The Aussie did regain a little ground to $0.6926, having lost 0.8% on Friday to reach as low as $0.6870 before finding support. Resistance now lies at $0.6987.

The kiwi dollar also firmed a touch to $0.6241, after shedding 0.9% on Friday to as low as $0.6215. It faces resistance around $0.6250 and $0.6315.

The US job stunner saw markets lean heavily toward another hike of 75 basis points from the Federal Reserve in September, which in turn led investors to narrow the odds on more aggressive tightening at home.

Swaps now show an evens chance of a half point hike to 2.35% from the Reserve Bank of Australia (RBA) next month, while December bill futures slid 10 ticks to 96.800 implying a rate of 3.20%. Yields on three-year notes popped up to 2.993%, having been as low as 2.733% at one stage last week.

The market is fully priced for the Reserve Bank of New Zealand (RBNZ) to go 50 basis points to 3.0% next week, with even a chance of 75 basis points.

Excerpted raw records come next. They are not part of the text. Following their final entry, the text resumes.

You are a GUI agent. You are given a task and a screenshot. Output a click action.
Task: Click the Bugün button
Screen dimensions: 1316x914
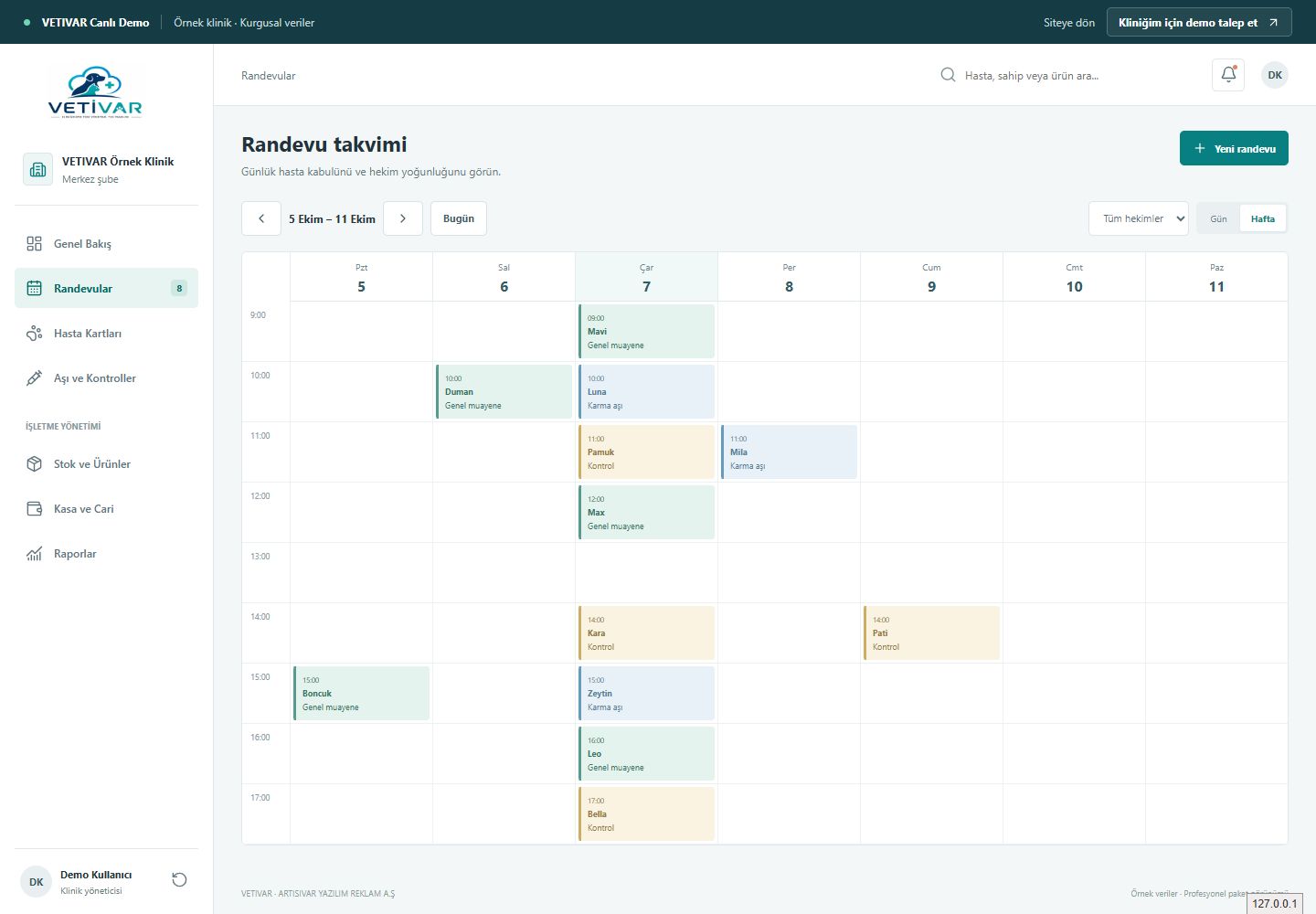[459, 218]
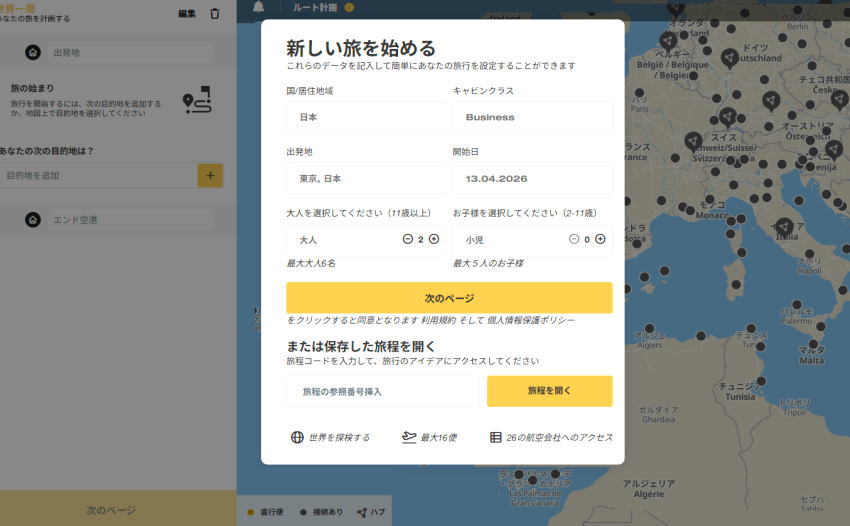850x526 pixels.
Task: Decrease the children count with minus icon
Action: [x=574, y=239]
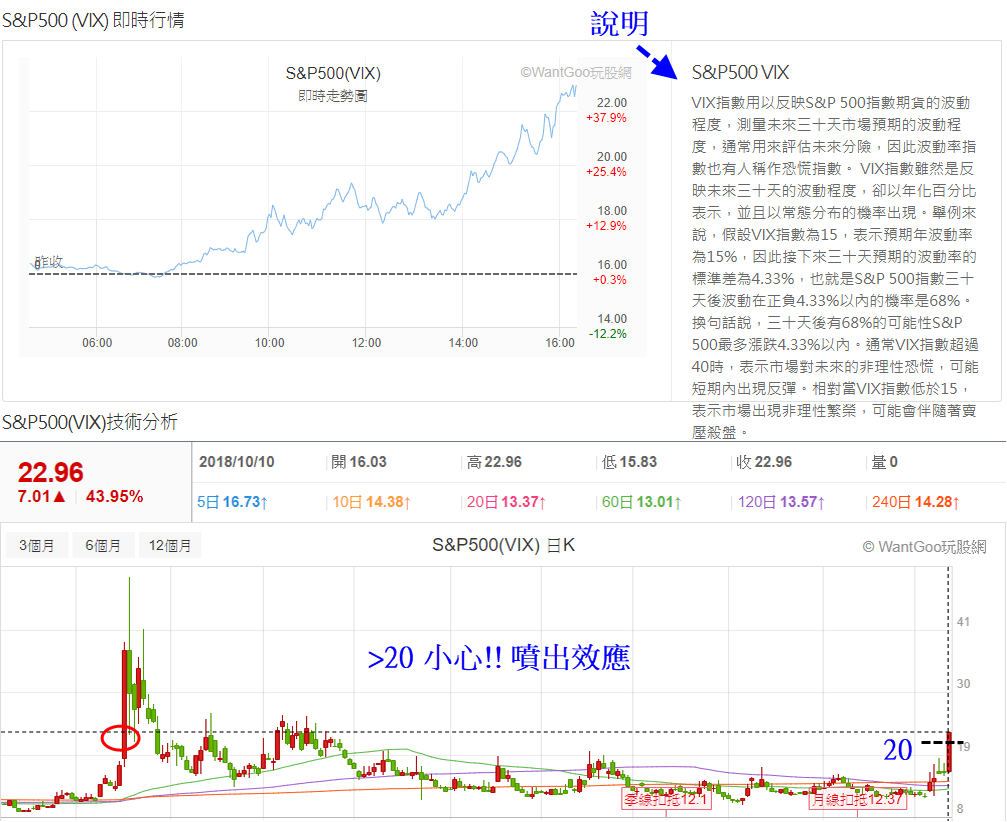Click the up arrow beside 5日 16.73

click(x=263, y=502)
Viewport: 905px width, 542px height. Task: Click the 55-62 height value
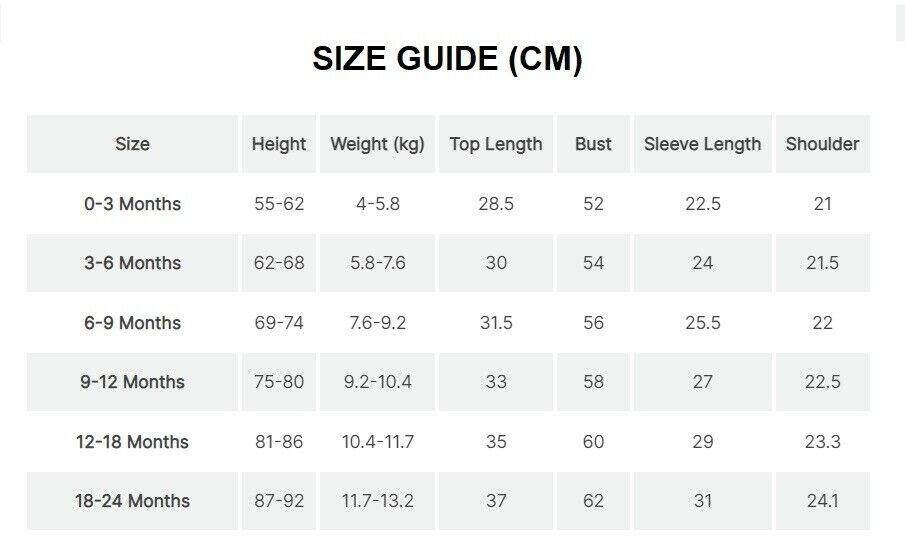pos(279,204)
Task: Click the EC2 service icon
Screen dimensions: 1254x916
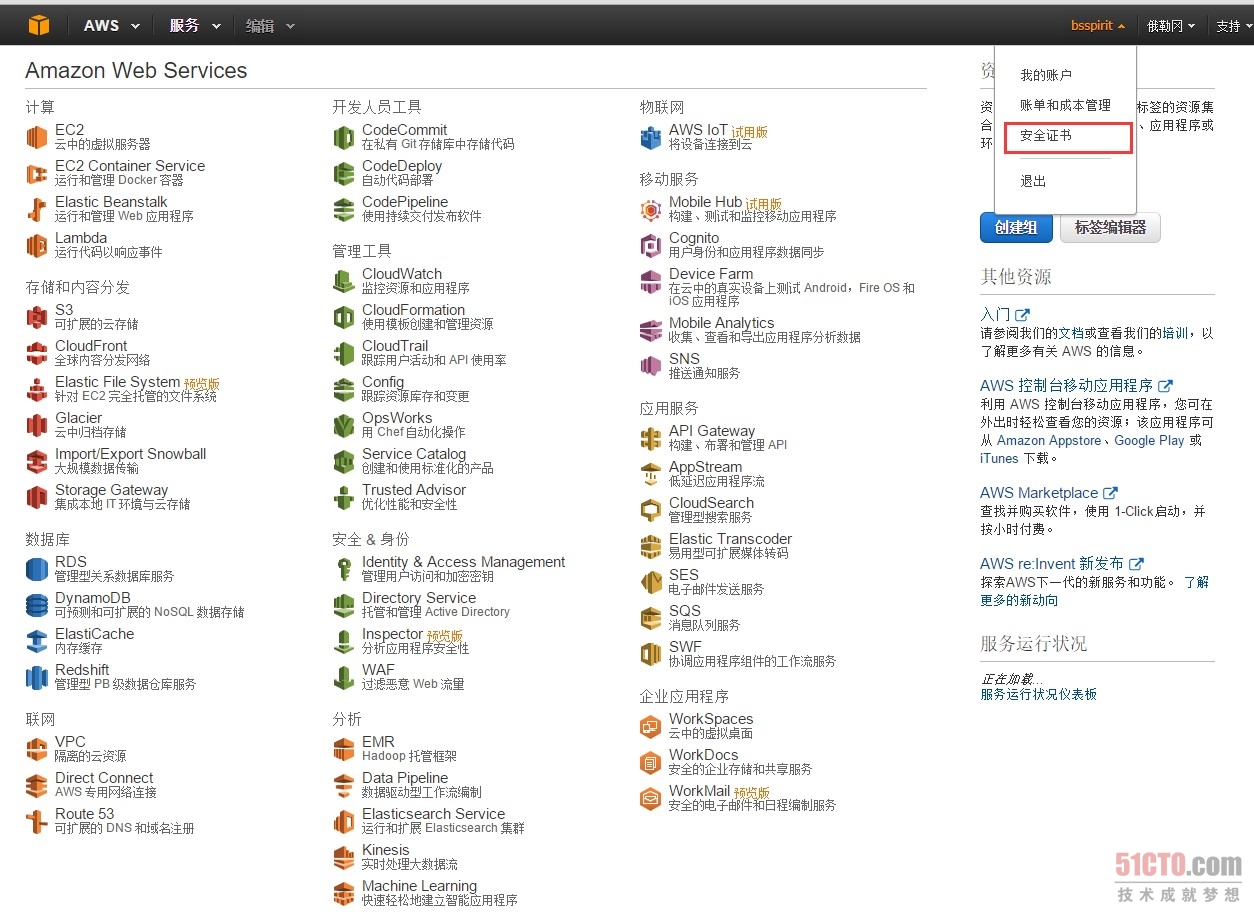Action: click(37, 137)
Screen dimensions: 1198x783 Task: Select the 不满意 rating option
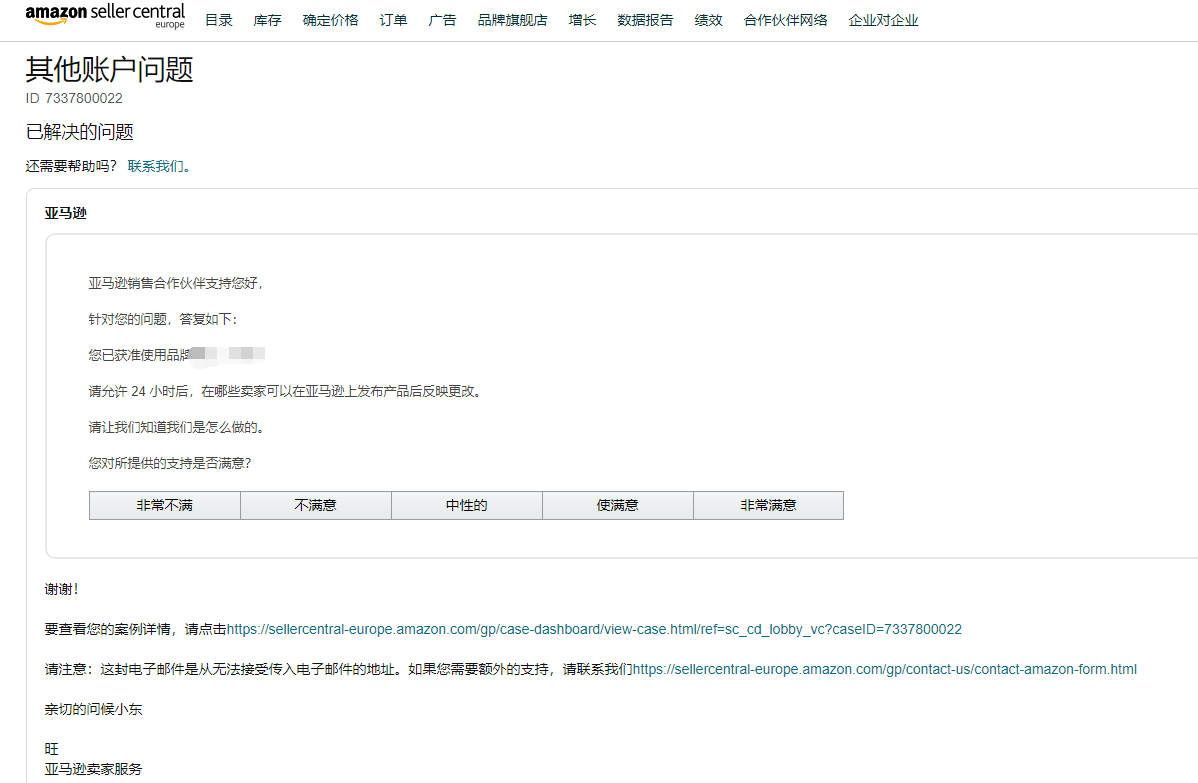tap(315, 505)
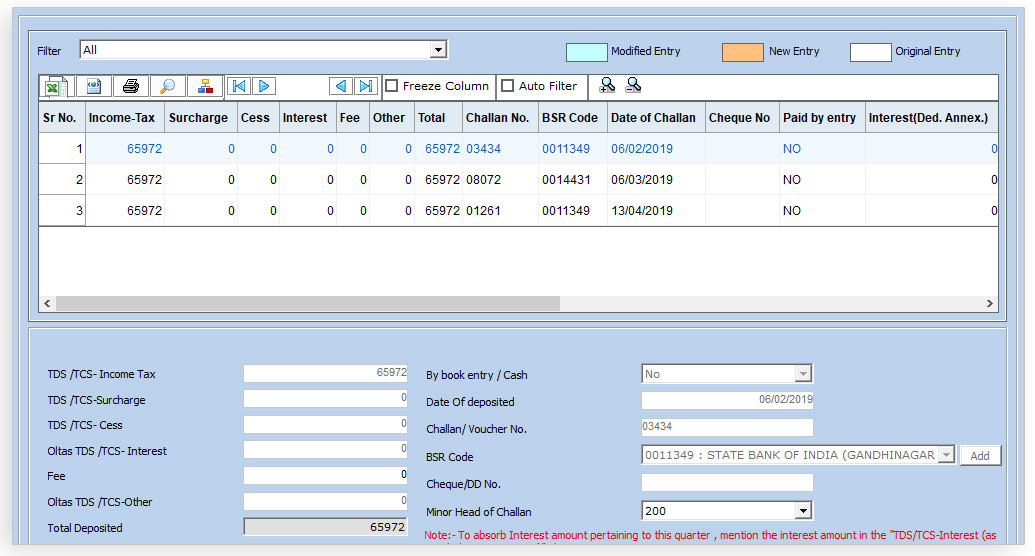Enable the Freeze Column checkbox
Screen dimensions: 1035x556
coord(392,86)
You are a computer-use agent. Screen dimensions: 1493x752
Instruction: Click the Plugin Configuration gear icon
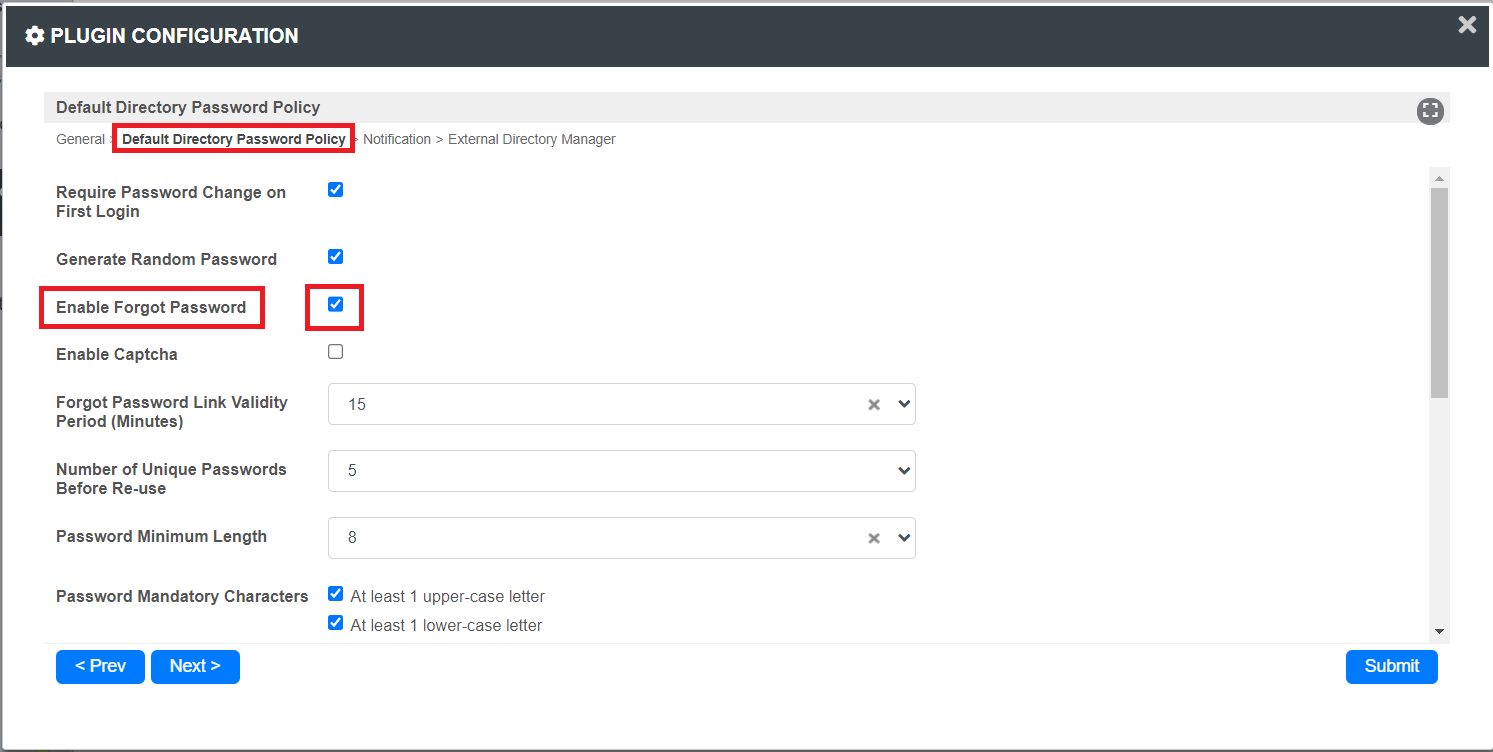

The RBNZ’s third quarter survey of inflation expectations out on Monday suggested the bank’s early start on hiking and its hawkish rhetoric was working to anchor the outlook. Expectations for one year ahead eased only a fraction to 4.86%, but the two-year outlook dropped to 3.07% from 3.29% in the second quarter.

Australian dollars suffers setback; mixed jobs data roil NZ dollars

That will be a relief for policymakers, though likely not enough to forestall more hikes given the strength of recent wage figures.

“Policy tightening is still needed as wage inflation is yet to peak and risks a persistent feedback loop into general inflation,” said Jarrod Kerr, chief economist at Kiwibank, who expects another 50bp next week.

“The risk from here is a continued tightening beyond our forecast 3.5%,” he added. “The RBNZ is likely to signal a move to 4% and potentially higher.”

Two-year swap rates climbed 11 basis points to 3.875% in the wake of the US jobs report, well above 10-year bond yields at 3.33%.